Republicans used their large majority in the Texas Legislature to pass the bill nearly three weeks after a filibuster by Democratic Sen. Wendy Davis and an outburst by abortion-rights activists in the Senate gallery disrupted a deadline vote June 25.

Called back for a new special session by Perry, lawmakers took up the bill again as thousands of supporters and opponents held rallies and jammed the Capitol to testify at public hearings.

The bill requires doctors performing abortions to have admitting privileges at nearby hospitals, allows abortions only in surgical centers and bans abortions after 20 weeks of pregnancy. Abortion-rights supporters say the bill will close all but five abortion clinics in Texas, leaving large areas of vast state without abortion services.

Anti-abortion groups insisted their primary goal was to protect women's health while reducing the number of abortions in Texas. According to state figures, about 72,000 abortions were performed in Texas in 2011, less than 400 after the 20th week of pregnancy.

Perry, a Republican who said last week he won't seek a fourth full term in office in 2014, has said he will sign the bill.

§ Work required:
Pick up the news report on the Texas abortion bill after its final sentence and keep writing it.

§ Provided data:
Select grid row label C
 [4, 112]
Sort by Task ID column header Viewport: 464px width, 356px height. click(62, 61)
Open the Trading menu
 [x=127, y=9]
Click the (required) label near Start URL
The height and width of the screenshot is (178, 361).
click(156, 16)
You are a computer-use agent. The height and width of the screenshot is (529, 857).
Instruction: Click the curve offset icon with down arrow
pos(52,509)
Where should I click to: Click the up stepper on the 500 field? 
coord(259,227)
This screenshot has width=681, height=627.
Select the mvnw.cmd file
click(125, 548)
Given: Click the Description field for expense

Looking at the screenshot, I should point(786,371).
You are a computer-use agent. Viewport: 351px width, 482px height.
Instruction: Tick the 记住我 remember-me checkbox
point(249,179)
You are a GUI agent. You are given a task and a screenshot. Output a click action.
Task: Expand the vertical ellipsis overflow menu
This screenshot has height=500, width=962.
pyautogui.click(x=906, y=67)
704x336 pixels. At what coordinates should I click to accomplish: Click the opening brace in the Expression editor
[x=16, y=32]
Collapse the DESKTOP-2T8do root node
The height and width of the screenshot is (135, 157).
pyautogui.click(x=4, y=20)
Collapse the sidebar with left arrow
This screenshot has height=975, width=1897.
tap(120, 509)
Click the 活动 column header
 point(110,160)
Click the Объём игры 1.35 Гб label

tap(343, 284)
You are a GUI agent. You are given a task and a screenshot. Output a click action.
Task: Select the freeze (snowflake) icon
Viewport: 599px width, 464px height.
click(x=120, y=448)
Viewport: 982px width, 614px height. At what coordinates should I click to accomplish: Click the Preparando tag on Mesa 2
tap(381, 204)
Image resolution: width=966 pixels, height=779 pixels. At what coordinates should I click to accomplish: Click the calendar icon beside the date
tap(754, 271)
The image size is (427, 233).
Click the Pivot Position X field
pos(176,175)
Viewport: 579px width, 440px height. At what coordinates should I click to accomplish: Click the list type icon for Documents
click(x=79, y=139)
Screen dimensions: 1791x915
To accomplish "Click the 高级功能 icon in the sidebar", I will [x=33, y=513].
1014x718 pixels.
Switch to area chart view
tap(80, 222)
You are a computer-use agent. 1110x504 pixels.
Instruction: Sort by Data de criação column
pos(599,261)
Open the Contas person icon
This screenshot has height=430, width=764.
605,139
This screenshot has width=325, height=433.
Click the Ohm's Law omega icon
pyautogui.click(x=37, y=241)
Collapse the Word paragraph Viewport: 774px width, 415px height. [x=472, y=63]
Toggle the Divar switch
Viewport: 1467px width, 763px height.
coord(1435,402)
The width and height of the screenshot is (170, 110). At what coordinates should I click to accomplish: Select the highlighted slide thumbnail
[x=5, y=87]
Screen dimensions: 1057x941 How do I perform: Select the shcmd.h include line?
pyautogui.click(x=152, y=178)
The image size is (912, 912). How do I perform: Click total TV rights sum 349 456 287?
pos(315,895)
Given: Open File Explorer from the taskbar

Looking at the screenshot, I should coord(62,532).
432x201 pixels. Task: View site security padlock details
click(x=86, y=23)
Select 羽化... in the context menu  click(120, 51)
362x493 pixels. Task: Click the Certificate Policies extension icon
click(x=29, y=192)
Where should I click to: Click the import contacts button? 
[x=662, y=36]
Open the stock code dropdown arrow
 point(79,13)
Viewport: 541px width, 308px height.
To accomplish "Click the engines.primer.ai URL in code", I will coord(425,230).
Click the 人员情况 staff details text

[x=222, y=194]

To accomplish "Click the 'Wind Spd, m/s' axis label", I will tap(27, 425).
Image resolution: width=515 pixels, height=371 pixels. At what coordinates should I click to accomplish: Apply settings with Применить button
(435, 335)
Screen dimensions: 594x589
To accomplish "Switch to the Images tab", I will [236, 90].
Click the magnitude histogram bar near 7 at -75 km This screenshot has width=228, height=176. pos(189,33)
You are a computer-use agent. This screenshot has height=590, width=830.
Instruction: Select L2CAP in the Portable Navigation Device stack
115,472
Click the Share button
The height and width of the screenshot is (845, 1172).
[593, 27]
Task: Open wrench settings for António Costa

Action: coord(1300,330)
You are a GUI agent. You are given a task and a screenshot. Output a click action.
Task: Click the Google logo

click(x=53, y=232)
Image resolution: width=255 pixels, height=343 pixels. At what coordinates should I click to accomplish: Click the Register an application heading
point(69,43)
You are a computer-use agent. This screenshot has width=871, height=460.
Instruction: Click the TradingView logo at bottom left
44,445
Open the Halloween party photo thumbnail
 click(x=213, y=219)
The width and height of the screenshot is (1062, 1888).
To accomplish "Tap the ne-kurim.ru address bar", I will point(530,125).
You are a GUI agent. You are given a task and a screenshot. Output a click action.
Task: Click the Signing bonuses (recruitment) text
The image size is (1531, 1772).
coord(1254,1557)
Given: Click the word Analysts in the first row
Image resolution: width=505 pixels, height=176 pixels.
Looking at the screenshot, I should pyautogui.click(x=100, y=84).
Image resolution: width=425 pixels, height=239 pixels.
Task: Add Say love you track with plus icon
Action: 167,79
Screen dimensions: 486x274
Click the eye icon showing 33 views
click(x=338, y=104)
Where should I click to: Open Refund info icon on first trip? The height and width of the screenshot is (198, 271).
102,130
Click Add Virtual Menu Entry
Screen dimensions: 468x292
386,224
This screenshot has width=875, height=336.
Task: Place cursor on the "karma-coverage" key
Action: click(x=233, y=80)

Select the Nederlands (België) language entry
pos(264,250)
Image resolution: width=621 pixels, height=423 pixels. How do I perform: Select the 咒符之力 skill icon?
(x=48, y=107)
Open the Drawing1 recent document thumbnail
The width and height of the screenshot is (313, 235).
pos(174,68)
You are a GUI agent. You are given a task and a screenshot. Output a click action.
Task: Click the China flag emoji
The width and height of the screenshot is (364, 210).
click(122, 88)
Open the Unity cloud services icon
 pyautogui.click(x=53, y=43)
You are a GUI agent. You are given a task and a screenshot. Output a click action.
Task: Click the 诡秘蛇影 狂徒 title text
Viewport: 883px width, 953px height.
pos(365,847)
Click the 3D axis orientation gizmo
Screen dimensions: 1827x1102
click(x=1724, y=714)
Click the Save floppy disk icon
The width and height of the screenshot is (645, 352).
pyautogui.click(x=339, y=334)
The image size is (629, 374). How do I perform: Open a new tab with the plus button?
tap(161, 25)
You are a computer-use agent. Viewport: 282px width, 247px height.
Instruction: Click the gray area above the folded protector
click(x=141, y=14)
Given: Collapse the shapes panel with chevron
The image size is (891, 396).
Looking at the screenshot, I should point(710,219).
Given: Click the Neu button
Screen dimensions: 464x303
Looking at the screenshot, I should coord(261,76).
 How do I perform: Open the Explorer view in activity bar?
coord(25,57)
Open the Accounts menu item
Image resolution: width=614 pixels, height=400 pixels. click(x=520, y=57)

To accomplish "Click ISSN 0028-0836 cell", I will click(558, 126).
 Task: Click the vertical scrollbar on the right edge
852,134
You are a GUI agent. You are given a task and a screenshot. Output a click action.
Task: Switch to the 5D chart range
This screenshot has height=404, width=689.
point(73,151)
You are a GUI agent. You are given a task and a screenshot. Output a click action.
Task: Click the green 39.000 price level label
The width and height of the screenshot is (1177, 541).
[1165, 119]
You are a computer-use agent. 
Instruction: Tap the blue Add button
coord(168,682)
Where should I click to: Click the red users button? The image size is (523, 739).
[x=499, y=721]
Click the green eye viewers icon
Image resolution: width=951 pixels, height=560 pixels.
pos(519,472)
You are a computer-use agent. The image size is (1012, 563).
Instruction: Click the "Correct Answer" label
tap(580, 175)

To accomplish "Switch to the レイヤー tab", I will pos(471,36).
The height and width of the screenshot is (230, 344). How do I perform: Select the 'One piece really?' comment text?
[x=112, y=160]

§ Answer box:
The restrictions are a top priority for the Christian conservative voters who make up a majority of Texas Republican voters and want abortions banned. Although the Texas bill mirrors measures passed in Mississippi, Ohio, Oklahoma, Alabama, Kansas, Wisconsin and Arizona, but passing them in the nation's second-most populous state is a major victory for the anti-abortion movement.

Democrats, however, see an opportunity that could help them break a 20-year statewide losing streak. They believe Republicans have overreached in trying to appease their base and alienated suburban women, a constituency that helped President Barack Obama win re-election. Democrats have helped organize the recent protests — more than 5,000 people swarmed the Capitol last week — and top lawmakers have toured the state as part of Planned Parenthood's "Stand With Texas Women" campaign.

Opponents contend the restrictions violate the U.S. Supreme Court's 1973 Roe v. Wade decision that legalized abortions, and it's unclear if they'll survive legal challenges. Courts have suspended some similar provisions in other states.

The issue had been simmering for months in Texas but didn't get a vote in the regular session. It didn't explode nationally until Perry put the restrictions on the agenda halfway through the first special session and Davis' filibuster and the Senate outburst stopped the bill.

This Senate vote came with about three weeks left in the session, making another filibuster impossible and leaving Democrats with almost no chance of stopping the bill. After the June 25 outburst by abortion-rights activists, the Senate's leader, Republican Lt. Gov. David Dewhurst, vowed to strictly enforce the chamber's rules of decorum. The Texas Constitution gives Dewhurst the ability to have violators jailed for up to 48 hours. Dozens of state troopers guarded the gallery and patrolled the hallways Friday.